Holocene sedimentary activity in a non-terrestrially coupled submarine canyon: Cook Strait Canyon system, New Zealand

The Cook Strait Canyon system, located between the North and South islands of New Zealand, is a large (1800 km2), multi-branching, shelf-indenting canyon on an active subduction margin. The canyon comes within 1 km of the coast, but does not intercept fluvial or littoral sediment systems and is therefore defined as a non-terrestrially coupled system. Sediment transport associated with a strong tidal stream, and seafloor disturbance related to numerous high-activity faults, is known from previous studies. Little is known, however, about the rates of sedimentary activity in the canyon and the processes driving it. A substantial dataset of EM300 multibeam bathymetry, gravity cores, 3.5 kHz seismic reflection profiles, camera and video transects and current meter data have been collected across the region between 2002 and 2011. The canyon system therefore provides an excellent study area for understanding sediment transport in a non-coupled submarine canyon system. Analysis of the data reveals a two-staged sediment transport system where: (1) oceanographic (tidal) processes mobilise sediment from the continental shelf and transport it to depocentres in the upper–central canyons, and (2) tectonic (earthquake) processes remobilise sediment that is transported through the lower canyon to the deep ocean. Tidal boundary-layer currents within the canyon reach velocities up to 0.53 m/s and are capable of mobilising fine sand in the central reach of the upper canyons. The velocity is higher at the canyon rim and capable of mobilising coarse sand. Sediment depocentres resulting from this tidally forced sediment transport have a well formed geomorphology within the mid-upper canyon arms of Cook Strait and Nicholson Canyons. Pseudo-static stability modelling, supported by sediment core analysis, indicates that sediment accumulated in the upper canyons fails during seismic events approximately every 100 years. The 100 year return period ground shaking-level (peak ground acceleration, ignoring the effect of the water column above the seabed) at this site is estimated to be 0.23g.
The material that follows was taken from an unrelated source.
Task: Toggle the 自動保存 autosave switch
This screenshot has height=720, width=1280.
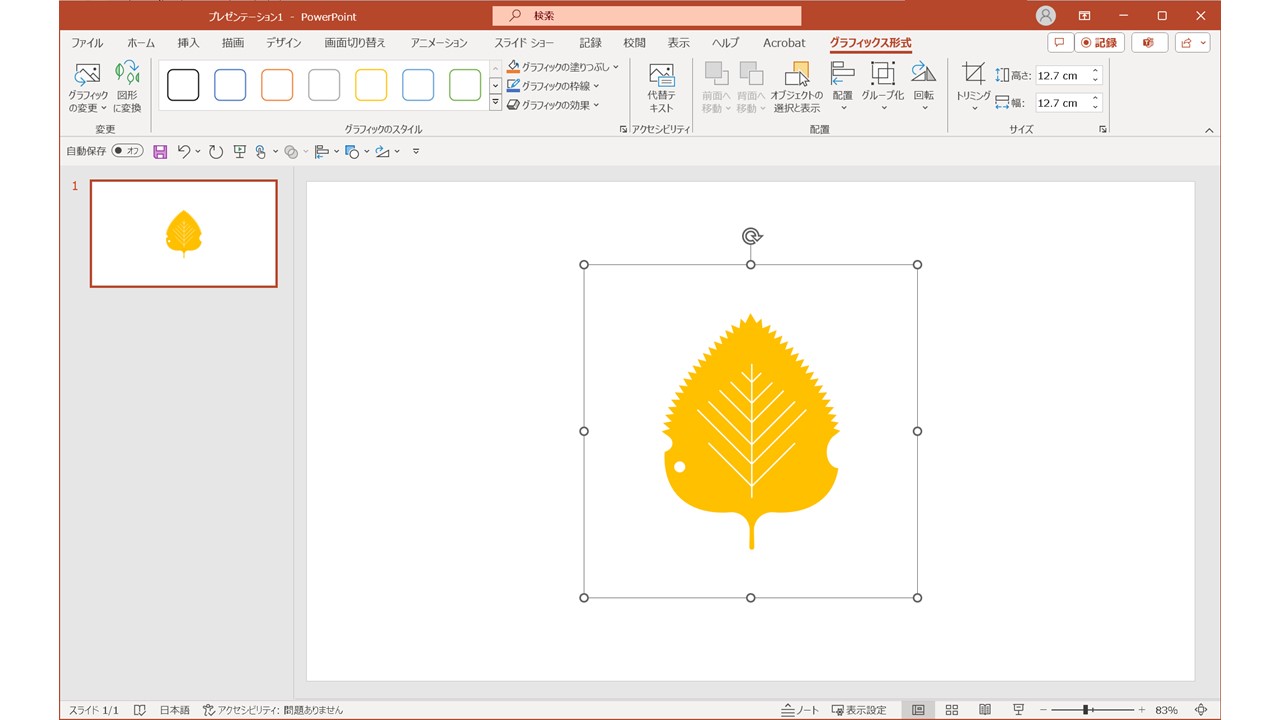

Fresh rock outcrops and bed-scour in the lower canyon floor indicate that remobilised material is transported to the deep ocean. The processes identified here are likely to be analogous to those occurring in many non-coupled shelf-indenting canyons on active margins globally, and provide a framework within which the biological response to geomorphic processes in submarine canyons can be assessed.